Sensing Murder
Steve Kilgallon at Stuff writes:
Sensing Murder, where self-acclaimed psychics attempt to divine the fates of missing people, will return to New Zealand television screens again in 2017.
The show gives psychics photos of missing – presumed dead – people and asks them to discover their fates.
Not once has this had any measurable impact. Police have confirmed that in four seasons of the show, no tips from a psychic have led to a case being solved.
Not just that: they’ve demonstrably offered incorrect findings.
And last time around, programme makers turned down an offer worth up to $400,000 from Wanaka tourist entrepreneur Stuart Landsborough to have the psychics’ work independently tested and evaluated.
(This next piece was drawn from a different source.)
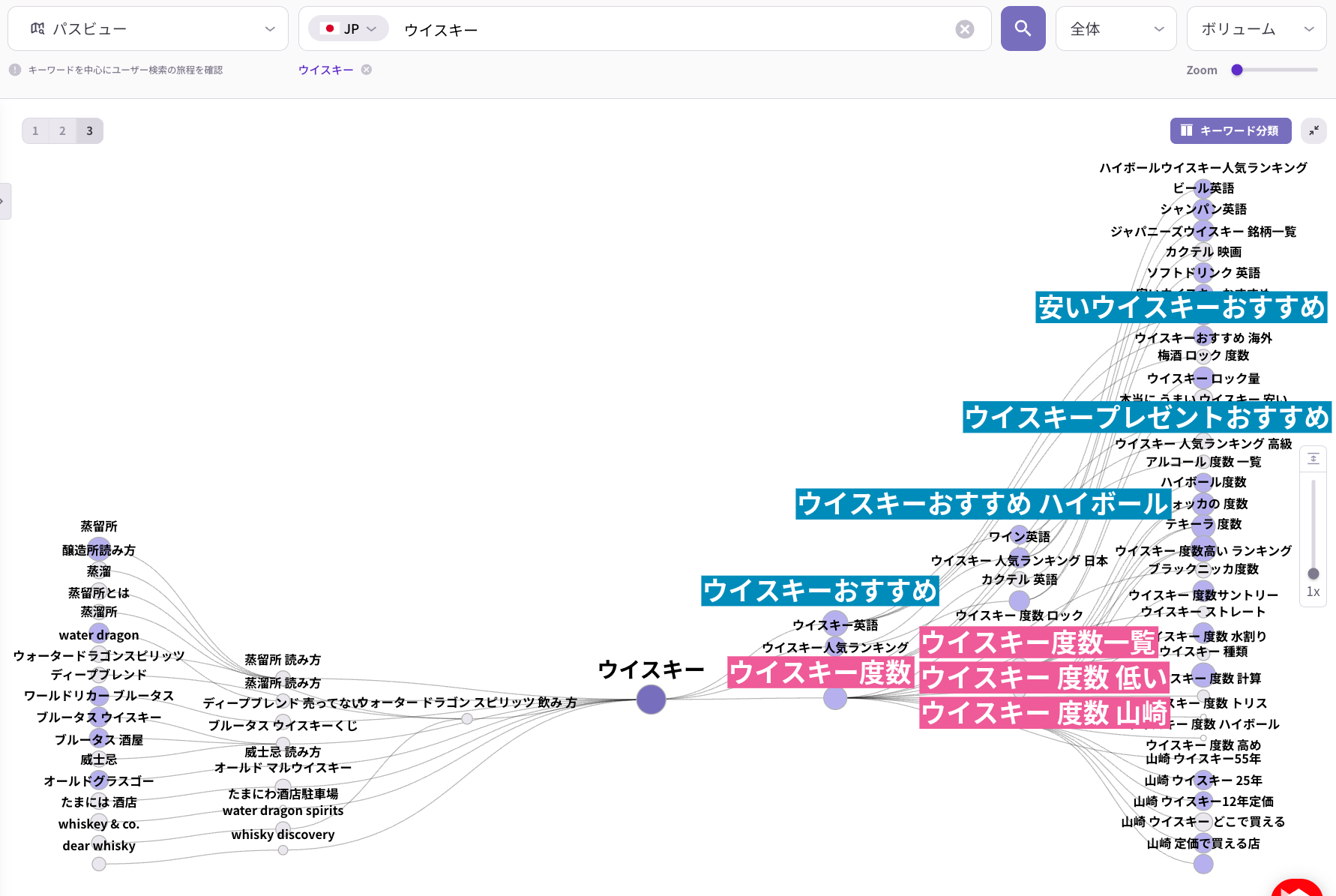The image size is (1336, 896).
Task: Expand the 全体 dropdown
Action: pos(1116,28)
Between them, the psychics have no scientific or legal qualification, no formal investigatory experience, nothing to single them out from me, you or your pet dog in being worthy to solve crimes, and indeed to solve them on primetime television. That being so, I could go on the next season of Sensing Murder and be just as much use to them in finding out whodunnit.
The show is an insult to the police, for these are usually cases they have spent many years and plenty of resources trying to solve.
It’s an insult to the families, whether they have co-operated or not, to re-open new wounds and win publicity and acclaim from their pain.
It’s an insult to New Zealand television audiences that they be expected to swallow such patent rubbish.
The only people to benefit are the psychics, who get free publicity to drive their businesses. By the way, I’m not saying they don’t genuinely believe they have some sort of ability to help. I’m saying those in charge shouldn’t humour that delusion.
I couldn’t agree more. It is appalling TVNZ puts on such a show, which just exploits the pain of victims of crime.